Somewhere between 108 CFM and 120 CFM, the XP-120 at the CPU's load temperature will not depress that load temperature much further, although additional cooling to the motherboard and chipset can be seen to have occurred at a limit near 120 or 125.
For the purpose of my ducted solution, with foam-board acting as a natural noise-deadener, I can run the Delta at 2,800 rpm with hardly any noise, and use SpeedFan with the motherboard CPU_FAN header to spin up to 3,350 rpm, although it would go to a top-end of 3,700 if I wanted it to. I chose 97F as a thermal threshold to spin up. I think I could set it higher -- close to the expected load temperature.
The SUNON is relatively quiet, but heavy. The Silverstone has the slightest, almost hard to hear, motor-whine at its top end, but it disappears at lower speeds, just as does motor noise from the Delta. The TT loses its motor-whine also at maybe 2,100 rpm, but its throughput is just short of what you'd want.

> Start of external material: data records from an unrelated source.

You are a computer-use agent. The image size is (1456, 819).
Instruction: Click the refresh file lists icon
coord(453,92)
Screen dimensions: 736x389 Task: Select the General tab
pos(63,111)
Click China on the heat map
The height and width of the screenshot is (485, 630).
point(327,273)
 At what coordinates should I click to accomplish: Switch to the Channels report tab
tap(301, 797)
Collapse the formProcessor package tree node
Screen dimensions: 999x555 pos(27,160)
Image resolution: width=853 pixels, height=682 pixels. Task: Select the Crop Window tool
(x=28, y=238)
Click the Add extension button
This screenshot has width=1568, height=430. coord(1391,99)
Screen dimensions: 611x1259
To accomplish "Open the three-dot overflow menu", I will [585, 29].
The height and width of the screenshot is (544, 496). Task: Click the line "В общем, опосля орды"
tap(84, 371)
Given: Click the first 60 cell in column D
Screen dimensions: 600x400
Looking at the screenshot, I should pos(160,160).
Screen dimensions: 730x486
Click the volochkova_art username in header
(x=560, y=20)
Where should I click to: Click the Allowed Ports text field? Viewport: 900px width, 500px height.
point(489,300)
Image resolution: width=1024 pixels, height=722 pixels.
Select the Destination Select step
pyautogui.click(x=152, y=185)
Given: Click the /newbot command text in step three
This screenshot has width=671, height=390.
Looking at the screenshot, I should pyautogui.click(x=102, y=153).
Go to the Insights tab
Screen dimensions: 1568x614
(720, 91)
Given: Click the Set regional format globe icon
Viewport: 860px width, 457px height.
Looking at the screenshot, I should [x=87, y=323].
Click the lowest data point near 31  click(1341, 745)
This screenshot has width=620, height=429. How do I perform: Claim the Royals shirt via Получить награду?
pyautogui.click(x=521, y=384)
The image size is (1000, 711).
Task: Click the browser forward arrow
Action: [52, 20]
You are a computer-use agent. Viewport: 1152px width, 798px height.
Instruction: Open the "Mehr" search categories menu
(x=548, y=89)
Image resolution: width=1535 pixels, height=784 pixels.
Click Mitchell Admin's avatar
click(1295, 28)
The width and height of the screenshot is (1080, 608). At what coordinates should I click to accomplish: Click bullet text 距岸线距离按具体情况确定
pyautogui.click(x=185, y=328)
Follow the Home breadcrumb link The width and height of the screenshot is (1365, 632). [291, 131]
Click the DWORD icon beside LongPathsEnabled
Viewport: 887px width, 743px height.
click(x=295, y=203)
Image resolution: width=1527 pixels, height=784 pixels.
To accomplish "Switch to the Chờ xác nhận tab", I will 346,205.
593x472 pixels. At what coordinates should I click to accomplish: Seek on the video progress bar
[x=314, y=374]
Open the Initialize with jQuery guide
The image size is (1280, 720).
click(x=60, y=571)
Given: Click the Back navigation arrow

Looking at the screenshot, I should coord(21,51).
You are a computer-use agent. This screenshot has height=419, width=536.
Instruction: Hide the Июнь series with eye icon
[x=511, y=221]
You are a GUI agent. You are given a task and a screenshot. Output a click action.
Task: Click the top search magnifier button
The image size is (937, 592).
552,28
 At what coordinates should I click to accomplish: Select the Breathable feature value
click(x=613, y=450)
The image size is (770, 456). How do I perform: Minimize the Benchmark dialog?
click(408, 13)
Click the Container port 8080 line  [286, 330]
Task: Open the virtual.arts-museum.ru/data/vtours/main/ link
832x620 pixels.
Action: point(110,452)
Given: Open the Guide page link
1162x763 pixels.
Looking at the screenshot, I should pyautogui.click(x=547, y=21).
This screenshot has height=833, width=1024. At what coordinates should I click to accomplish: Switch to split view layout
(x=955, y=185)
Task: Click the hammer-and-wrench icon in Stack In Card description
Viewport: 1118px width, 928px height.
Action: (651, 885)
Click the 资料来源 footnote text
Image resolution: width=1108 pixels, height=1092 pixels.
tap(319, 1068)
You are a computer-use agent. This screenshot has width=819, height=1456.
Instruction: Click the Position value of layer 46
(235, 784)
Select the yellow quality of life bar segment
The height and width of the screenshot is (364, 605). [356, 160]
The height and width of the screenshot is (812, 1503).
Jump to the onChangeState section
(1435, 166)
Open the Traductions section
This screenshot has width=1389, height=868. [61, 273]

I'm sure the Panaflo L1 or M1 will work fine, although your load CPU temperatures will be a tad higher. You won't have much of a range to work with if wanting to vary speed and throughput across a thermal threshold.
If controlling the CPU fan from the motherboard, you will want to determine the amperage limits of the motherboard fan headers. The amperages on the fans mentioned above vary from 0.48A - TT Blue and 0.45A Silverstone, to 0.51A Panaflo Ultra-High, 0.56A Sunon, 0.80A Delta tri-blade. On my motherboard, I can draw cumulatively 2.22A from the fan-headers or to that limit exclusively from one of them.
Another fan I forgot to mention is the YS-Tech 120x38mm, rated at 125.5 CFM but failing to live up to that rating. It has an amperage-draw of somewhere between 0.51 and 0.65A, is relatively quiet after a few days' breaking in, and light-weight at 213 grams. The Sunon weighs 326 grams, the Delta around 290, the Panaflo-Ultra-High about 250 or 260, and the 120x25mm fans obviously less than the "big ones".
If it weren't for SpeedFan, the mobo fan-header and the foam-board duct, I wouldn't be using the Delta tri-blade. But it's a whole different ball-game with fan-control and ducting.